There’s an emerging privacy mandate that’s driving people to work more closely. I work with our privacy officer, legal counsel, and information security professionals, and then also business, IT, and operations folks. When you get all these people working together, creativity will come out of it.
For example, we’re having a lot of conversations about privacy by design: making privacy not only a compliance feature, but a customizable benefit. We talk about offering customers privacy by product and even by feature.
I work hard to build relationships with colleagues on the business side, so my team and I can get plugged in early on. There are a lot of solutions out there, and it’s very, very rare that we can’t come up with something that actually makes sense. But it’s a lot easier to do it up front than to come in at the eleventh hour when a product is ready to roll out but hasn’t been vetted properly.

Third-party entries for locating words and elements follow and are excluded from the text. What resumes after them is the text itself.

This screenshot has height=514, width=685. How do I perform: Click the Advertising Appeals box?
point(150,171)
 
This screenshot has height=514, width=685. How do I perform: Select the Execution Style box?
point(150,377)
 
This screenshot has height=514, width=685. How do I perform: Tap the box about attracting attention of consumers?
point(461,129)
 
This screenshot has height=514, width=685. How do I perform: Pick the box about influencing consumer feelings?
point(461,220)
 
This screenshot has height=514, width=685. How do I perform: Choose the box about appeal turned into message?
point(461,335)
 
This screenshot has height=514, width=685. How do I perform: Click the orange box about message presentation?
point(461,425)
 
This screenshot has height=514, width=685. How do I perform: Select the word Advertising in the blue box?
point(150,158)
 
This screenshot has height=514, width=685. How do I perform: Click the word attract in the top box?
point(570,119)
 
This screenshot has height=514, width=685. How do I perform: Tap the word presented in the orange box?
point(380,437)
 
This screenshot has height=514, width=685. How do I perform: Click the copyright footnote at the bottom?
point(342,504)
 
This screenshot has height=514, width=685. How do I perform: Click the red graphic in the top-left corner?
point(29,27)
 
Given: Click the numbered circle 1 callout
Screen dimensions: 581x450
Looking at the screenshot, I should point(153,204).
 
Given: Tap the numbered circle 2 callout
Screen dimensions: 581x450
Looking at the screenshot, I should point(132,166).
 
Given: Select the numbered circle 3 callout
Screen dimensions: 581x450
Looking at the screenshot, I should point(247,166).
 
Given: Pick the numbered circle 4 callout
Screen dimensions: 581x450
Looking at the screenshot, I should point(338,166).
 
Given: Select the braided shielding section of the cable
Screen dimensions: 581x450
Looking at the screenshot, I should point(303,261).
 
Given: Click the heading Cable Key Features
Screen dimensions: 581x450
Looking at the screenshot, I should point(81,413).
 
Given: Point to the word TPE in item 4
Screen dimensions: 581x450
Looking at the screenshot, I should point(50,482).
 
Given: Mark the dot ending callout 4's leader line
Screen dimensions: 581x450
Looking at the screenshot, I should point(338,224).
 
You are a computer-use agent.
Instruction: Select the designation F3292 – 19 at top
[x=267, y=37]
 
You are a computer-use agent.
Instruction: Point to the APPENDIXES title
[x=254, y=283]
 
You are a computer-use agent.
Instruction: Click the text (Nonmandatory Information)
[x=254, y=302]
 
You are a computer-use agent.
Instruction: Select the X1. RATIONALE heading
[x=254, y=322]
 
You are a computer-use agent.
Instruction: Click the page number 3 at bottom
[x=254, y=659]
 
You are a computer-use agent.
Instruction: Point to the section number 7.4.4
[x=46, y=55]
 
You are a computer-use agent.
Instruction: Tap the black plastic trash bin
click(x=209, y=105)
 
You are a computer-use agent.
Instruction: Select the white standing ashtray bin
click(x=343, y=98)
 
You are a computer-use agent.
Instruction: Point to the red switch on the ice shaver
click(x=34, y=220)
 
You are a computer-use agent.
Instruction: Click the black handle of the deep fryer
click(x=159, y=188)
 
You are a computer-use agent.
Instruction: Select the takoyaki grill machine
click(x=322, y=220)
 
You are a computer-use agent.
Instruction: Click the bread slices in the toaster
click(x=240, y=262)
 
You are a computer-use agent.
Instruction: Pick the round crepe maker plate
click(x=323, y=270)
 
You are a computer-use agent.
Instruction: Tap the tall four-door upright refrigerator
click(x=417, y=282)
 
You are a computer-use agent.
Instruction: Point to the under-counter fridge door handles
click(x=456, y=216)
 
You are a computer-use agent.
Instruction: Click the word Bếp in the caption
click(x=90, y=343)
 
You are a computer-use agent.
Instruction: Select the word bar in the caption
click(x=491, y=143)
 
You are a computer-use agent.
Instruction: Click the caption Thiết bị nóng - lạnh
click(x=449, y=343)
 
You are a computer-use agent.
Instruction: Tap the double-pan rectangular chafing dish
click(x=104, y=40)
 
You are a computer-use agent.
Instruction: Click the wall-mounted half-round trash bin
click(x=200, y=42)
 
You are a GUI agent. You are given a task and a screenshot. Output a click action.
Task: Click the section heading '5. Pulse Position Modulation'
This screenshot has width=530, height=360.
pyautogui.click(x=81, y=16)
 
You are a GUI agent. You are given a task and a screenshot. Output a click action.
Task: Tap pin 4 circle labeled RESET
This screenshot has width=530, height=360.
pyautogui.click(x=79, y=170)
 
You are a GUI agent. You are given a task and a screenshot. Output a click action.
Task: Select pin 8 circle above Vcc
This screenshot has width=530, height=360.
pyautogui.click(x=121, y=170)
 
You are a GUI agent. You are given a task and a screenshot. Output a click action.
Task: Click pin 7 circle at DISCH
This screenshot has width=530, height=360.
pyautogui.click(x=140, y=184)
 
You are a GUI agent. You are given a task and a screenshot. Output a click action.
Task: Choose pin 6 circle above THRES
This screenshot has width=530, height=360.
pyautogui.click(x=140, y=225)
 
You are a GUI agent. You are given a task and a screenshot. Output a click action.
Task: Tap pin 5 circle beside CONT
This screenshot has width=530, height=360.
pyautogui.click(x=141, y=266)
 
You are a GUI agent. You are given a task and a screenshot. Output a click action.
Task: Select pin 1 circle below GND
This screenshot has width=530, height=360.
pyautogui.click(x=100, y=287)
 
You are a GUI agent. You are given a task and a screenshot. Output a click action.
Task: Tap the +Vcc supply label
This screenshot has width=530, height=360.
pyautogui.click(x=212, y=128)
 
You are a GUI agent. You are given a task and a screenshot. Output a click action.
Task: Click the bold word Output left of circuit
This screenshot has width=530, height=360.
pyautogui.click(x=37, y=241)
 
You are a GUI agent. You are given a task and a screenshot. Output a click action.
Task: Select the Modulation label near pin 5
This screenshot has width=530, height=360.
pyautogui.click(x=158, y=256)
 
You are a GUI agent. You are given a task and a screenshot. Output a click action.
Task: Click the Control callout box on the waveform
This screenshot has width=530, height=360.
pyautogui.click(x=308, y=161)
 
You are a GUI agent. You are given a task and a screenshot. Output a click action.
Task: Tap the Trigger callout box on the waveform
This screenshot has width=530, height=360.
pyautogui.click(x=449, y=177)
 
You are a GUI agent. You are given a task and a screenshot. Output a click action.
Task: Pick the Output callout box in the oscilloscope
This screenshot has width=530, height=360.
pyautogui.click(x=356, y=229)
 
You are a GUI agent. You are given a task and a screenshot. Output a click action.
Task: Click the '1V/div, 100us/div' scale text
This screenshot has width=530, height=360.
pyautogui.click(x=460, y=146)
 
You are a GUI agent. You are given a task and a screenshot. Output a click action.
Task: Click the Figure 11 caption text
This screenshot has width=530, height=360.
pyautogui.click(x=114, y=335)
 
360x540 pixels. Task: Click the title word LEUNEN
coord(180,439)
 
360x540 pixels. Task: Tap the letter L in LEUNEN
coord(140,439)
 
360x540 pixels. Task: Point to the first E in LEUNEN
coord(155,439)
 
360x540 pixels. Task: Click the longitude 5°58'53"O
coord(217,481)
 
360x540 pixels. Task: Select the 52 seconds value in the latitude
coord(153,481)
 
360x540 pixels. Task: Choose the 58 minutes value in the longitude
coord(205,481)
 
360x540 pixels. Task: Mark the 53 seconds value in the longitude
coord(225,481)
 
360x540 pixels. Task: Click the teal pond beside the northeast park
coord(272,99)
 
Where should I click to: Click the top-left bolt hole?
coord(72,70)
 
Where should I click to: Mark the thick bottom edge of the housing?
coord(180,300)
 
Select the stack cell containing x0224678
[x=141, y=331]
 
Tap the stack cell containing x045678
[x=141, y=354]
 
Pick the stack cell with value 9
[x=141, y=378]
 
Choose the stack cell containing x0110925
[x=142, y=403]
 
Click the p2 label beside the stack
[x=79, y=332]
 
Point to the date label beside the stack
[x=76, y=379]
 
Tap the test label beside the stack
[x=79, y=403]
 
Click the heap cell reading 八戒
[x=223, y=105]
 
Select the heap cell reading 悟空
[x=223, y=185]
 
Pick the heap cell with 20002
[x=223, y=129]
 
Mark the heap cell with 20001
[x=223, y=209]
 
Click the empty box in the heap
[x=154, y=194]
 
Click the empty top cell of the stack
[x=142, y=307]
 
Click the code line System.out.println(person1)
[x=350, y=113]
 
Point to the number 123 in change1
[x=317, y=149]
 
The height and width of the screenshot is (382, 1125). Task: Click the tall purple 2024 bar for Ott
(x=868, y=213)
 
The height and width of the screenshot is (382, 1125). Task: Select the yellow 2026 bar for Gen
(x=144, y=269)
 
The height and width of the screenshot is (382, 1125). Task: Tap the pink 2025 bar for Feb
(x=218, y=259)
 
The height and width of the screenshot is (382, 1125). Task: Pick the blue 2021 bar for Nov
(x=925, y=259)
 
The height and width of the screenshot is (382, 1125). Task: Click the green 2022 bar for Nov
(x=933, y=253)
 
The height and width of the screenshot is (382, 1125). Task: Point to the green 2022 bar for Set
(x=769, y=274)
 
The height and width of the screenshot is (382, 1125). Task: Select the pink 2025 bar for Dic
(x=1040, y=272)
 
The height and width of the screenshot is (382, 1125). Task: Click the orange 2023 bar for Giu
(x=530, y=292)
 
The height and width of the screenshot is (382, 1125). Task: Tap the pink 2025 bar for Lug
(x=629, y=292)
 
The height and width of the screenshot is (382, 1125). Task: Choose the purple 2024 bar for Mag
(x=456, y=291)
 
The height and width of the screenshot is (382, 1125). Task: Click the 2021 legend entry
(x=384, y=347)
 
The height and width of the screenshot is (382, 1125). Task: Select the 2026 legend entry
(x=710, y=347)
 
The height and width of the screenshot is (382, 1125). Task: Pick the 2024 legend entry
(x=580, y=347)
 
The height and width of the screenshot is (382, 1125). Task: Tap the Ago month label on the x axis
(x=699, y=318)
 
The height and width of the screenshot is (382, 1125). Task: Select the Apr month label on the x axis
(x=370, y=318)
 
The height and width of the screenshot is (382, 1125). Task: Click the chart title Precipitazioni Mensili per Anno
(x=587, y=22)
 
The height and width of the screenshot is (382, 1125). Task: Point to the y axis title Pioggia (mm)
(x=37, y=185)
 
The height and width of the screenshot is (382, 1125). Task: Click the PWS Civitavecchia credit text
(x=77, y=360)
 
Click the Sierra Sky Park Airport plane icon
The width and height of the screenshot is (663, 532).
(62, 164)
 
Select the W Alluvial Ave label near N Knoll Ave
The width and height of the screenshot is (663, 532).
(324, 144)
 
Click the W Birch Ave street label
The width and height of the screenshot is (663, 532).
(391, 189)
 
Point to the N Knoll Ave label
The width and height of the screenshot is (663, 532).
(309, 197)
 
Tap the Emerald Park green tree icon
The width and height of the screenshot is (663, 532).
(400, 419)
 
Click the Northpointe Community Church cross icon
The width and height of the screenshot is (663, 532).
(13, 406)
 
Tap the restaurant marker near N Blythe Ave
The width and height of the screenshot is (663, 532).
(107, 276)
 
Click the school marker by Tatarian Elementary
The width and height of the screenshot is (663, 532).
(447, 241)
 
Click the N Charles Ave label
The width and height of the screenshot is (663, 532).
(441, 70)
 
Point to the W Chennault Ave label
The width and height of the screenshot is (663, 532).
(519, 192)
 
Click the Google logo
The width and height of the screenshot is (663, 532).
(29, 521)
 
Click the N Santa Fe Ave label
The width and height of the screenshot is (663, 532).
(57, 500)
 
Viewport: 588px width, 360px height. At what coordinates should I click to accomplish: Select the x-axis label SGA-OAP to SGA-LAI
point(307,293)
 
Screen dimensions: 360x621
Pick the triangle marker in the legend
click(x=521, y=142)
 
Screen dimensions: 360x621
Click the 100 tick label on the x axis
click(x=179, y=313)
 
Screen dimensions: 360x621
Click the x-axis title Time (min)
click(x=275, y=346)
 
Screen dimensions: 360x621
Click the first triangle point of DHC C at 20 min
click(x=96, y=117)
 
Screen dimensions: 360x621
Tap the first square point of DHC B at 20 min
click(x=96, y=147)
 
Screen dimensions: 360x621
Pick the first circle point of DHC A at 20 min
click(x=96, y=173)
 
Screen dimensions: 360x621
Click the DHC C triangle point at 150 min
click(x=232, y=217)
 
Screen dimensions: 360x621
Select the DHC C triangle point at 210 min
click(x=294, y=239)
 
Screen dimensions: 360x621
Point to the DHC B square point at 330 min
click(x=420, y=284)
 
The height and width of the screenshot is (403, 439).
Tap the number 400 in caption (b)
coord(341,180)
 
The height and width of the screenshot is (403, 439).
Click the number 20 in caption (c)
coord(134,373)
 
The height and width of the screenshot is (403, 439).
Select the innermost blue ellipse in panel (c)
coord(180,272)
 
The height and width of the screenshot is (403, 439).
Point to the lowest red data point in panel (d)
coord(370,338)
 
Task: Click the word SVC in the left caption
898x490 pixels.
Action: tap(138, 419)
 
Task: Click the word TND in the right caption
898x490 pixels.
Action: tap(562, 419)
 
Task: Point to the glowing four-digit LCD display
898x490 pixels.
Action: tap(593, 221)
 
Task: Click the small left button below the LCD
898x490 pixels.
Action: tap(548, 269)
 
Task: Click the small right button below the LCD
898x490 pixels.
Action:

Where do you see opportunities for innovation related to privacy? DH:
Some of my clients are starting to come up with really innovative solutions related to searching [for] and extracting user information. In the next three years, I can guarantee there’ll be some innovation to actually sell a privacy solution as a product. You’ll see very tangible business value from the privacy field.
It’s going to be interesting to see some of the ways blockchain is adapted for privacy. There are also interesting conversations happening about user names and passwords being an antiquated form of protecting your privacy.
Along with changes in technology, there are definitely going to be dilemmas. The companies that figure out how to solve some of those issues will continue to thrive. Take artificial intelligence and machine learning. On the one hand, from a pure privacy-regulatory standpoint, you should only hold and capture the least amount of data that you really need for the purposes for which you need to process it.
But in order to build AI models and make them more valuable and accurate, more data is better. That’s the sort of issue that’s going to come up increasingly often. People like us get to help figure out how we solve that to address both the business needs and the needs of our customers.
In addition to the issues addressed above, all three of our experts agree that it’s highly likely that Congress will pass a federal data privacy law at some point. In an ideal world, they say, the legislation would incorporate existing best practices, meaning companies that are up to date on protecting consumer data would have little to fear.